10日の香港マーケットは、主要82銘柄で構成されるハンセン指数が前日比311.10ポイント(1.85%)高の17139.17ポイント、本土企業株で構成される中国本土株指数(旧H株指数)が121.51ポイント(2.06%)高の6016.83ポイントと3日続伸した。ハンセン指数は終値で、昨年11月28日以来、約4カ月ぶりの高値水準を回復している。売買代金は1072億9400万香港ドルに拡大した(9日は829億3370万香港ドル)。
 投資家心理が上向く流れ。中国当局の消費刺激や産業支援、株価対策などに対する期待感が継続しているほか、米長期金利の上昇一服も好感された。中国景気の持ち直しも意識される。業界団体の全国乗用車市場信息聯席会(乗聯会)は9日、今年3月の乗用車小売台数が前年同月比で6.0%増加し、2カ月ぶりにプラス成長したと報告した。米中の指標発表を前に、朝方は上値が限定されたものの、指数は中盤から上げ幅を広げている。米国では今夜、今年3月の米消費者物価指数CPI)、中国ではあす11日に3月の物価統計、12日に同月の貿易統計が公表される予定だ。(亜州リサーチ編集部)
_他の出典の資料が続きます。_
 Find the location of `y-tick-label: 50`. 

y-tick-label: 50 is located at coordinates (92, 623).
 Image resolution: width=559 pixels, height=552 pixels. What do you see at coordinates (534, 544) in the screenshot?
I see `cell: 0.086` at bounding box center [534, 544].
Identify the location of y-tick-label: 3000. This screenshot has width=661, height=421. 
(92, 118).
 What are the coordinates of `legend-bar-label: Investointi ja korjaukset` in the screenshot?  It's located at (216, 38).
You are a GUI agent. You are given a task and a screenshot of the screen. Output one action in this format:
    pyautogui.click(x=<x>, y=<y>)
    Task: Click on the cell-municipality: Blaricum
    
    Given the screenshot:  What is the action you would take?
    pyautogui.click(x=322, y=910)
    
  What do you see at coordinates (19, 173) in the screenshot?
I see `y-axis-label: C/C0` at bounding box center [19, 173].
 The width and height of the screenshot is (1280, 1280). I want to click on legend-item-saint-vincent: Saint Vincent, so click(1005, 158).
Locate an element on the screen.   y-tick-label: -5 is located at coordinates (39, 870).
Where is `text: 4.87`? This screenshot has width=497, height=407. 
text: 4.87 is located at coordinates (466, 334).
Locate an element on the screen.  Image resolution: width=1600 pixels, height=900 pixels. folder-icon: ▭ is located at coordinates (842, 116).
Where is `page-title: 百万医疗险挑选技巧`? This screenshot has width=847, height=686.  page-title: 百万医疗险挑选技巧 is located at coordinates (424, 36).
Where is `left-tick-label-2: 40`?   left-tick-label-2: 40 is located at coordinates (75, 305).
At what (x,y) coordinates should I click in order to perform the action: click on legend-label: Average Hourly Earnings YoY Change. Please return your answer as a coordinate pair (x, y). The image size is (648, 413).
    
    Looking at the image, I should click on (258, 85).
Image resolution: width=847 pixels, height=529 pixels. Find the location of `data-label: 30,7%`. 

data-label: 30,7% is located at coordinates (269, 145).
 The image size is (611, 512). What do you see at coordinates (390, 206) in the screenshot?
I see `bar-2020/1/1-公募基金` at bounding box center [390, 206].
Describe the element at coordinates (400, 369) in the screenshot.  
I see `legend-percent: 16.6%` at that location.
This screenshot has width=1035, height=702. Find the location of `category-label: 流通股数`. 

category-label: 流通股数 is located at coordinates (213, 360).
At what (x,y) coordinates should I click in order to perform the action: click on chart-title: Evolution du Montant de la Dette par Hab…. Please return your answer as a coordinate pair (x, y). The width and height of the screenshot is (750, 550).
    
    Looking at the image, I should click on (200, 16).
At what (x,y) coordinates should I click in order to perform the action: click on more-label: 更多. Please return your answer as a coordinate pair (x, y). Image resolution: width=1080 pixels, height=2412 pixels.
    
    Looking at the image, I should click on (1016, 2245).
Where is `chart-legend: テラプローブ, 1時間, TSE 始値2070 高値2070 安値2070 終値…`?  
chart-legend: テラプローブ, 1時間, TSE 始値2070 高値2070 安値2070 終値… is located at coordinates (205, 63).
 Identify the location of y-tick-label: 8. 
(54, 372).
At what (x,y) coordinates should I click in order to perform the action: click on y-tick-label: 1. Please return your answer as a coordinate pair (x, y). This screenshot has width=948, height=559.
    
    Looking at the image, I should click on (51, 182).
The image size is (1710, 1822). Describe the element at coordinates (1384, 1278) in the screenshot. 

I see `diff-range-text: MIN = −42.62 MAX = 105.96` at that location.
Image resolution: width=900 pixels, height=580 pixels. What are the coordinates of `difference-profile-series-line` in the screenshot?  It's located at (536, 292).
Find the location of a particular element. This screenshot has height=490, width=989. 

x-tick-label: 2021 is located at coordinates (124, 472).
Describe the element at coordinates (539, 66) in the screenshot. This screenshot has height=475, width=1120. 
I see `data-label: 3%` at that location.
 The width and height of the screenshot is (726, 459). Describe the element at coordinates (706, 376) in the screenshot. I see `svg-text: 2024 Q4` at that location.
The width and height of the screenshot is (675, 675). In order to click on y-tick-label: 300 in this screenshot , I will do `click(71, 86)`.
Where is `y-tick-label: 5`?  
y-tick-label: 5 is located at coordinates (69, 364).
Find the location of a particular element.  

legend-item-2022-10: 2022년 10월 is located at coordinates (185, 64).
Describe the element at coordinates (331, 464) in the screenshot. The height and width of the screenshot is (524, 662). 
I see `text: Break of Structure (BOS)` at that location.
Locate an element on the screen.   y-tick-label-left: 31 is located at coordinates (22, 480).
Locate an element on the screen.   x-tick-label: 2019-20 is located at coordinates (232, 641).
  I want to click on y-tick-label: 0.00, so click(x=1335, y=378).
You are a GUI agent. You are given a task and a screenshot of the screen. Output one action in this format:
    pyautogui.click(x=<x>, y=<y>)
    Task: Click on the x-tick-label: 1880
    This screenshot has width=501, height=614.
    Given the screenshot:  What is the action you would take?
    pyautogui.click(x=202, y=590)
 ハンセン指数の構成銘柄では、中国民間ガス供給業者の新奥能源HD(2688/HK)が7.4%高、自動車ディーラー大手の中升集団HD(881/HK)が7.2%高、香港大手行の恒生銀行(11/HK)が6.0%高と上げが目立った。恒生銀行に関しては、最大30億香港ドルの自社株買い計画を公表したことも材料視されている。そのほか、金相場が連日で史上最高値を更新する中、産金で中国最大手の紫金鉱業集団(2899/HK)が5.2%値を上げた。
 セクター別では、自動車が高い。上記したディーラーのほか完成車メーカーの長城汽車(2333/HK)が8.3%、小鵬汽車(9868/HK)が7.7%、広州汽車集団(2238/HK)が6.2%、蔚来集団(9866/HK)が6.0%ずつ上昇した。販売回復に加え、産業支援の期待も高まっている。山東省や上海市などが自動車の買い替えを促す「以旧換新」政策に再び乗り出すと通知した。
 中国の発電セクターもしっかり。華潤電力HD(836/HK)が3.4%高、華能国際電力(902/HK)が2.6%高、華電国際電力(1071/HK)と中国電力国際発展(2380/HK)がそろって2.5%高で引けた。
 主力ネット株も物色される。阿里巴巴集団HD(9988/HK)が4.9%高、京東集団(9618/HK)が4.7%高、美団(3690/HK)が4.1%高、騰訊HD(700/HK)が3.0%高で取引を終えた。
 半面、中国不動産セクターは総じてさえない。万科企業(2202/HK)と中国奥園集団(3883/HK)がそろって4.3%、世茂集団HD(813/HK)が4.1%、融創中国HD(1918/HK)が3.9%ずつ下落した。
 一方、本土マーケットは反落。主要指標の上海総合指数は、前日比0.70%安の3027.34ポイントで取引を終了した。ハイテク株が安い。不動産株、医薬株、消費関連株、素材株、証券・保険株、インフラ関連株、軍事関連株なども売られた。半面、エネルギー株は高い。公益株、銀行株、空運株も買われた。